A balón parado

La inocencia o culpabilidad de Ricardo La Volpe

Habló ya Ricardo La Volpe. Aportó un testimonio que deja más dudas de las que aclara. ¿Qué tenía que ponerse a investigar, ahora sí que en carne propia, si la podóloga se dedicaba a dar masajes a las articulaciones de los futbolistas, cuando su trabajo se limitaba a limpiarle las uñas y a quitarle los callos de los pies?
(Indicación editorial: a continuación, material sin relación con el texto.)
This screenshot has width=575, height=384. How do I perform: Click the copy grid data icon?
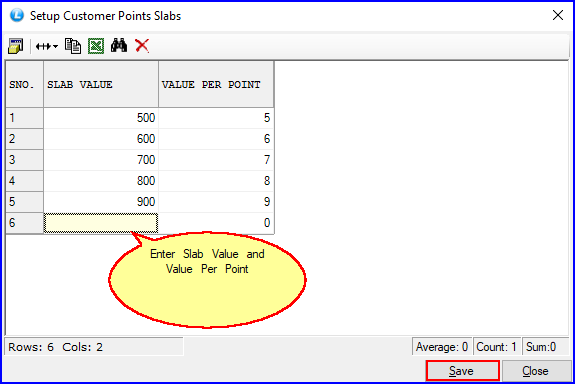73,46
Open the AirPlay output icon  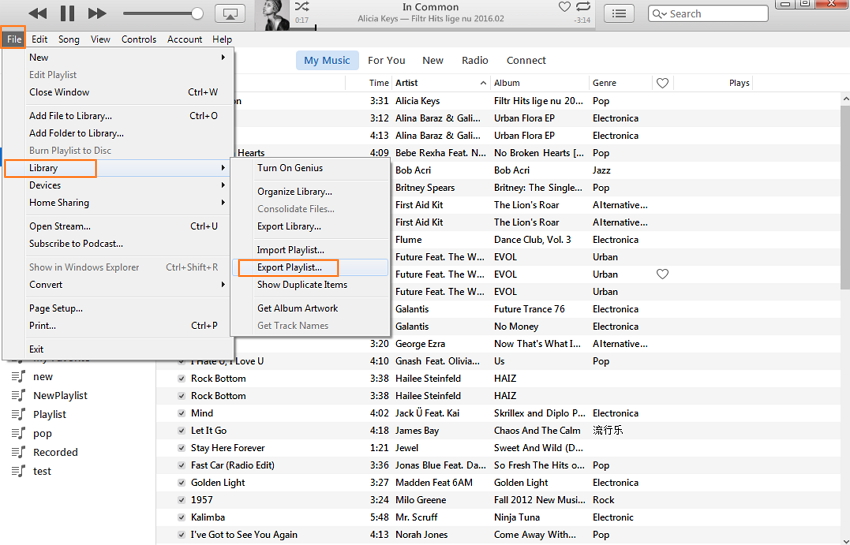pos(229,13)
Si alguna duda o queja tenía del trabajo de esta persona lo que debió haber hecho es solicitar una investigación al área correspondiente del club. Lo suyo es la estrategia, el trabajo de campo, seleccionar a los refuerzos. No imponer disciplina a esos niveles.

Pero por La Volpe sabemos ahora que esta señorita daba terapia a las articulaciones y que usaba “árnica” para ello… Vaya detalles.

Algo reconoce el veterano entrenador que en ese diálogo, examen o lo que se deba llamar a lo que La Volpe intentó con la podóloga, pudo haberse excedido, pero en términos de lenguaje, nunca de lo que ahora muchos lo señalan y ligado a un acoso sexual.

Pero, asesorado por sus abogados, el ex entrenador de la selección nacional decidió no abundar en detalles de nada, alegando que no conocían (al momento de su comparecencia ante los medios), la demanda que la referida mujer había interpuesto en su contra.

En eso tiene razón, para qué hablar de algo que no se conoce. La duda sin embargo surgió de inmediato: ¿de verdad no se les había notificado?

Todo lo demás que señaló La Volpe para ilustrar un contexto o una realidad complicada en las Chivas, como eso de que no le pagaron lo que en un principio le habían ofrecido, o lo de que hay división entre Palencia y Herrero (los directivos) debido a que se manejan con promotores distintos. O lo de los soplones de Angélica Fuentes. Todo eso sale sobrando. Si de algo puede haber certeza es que Jorge Vergara no necesita inventarse una historia tan compleja para despedir a un entrenador.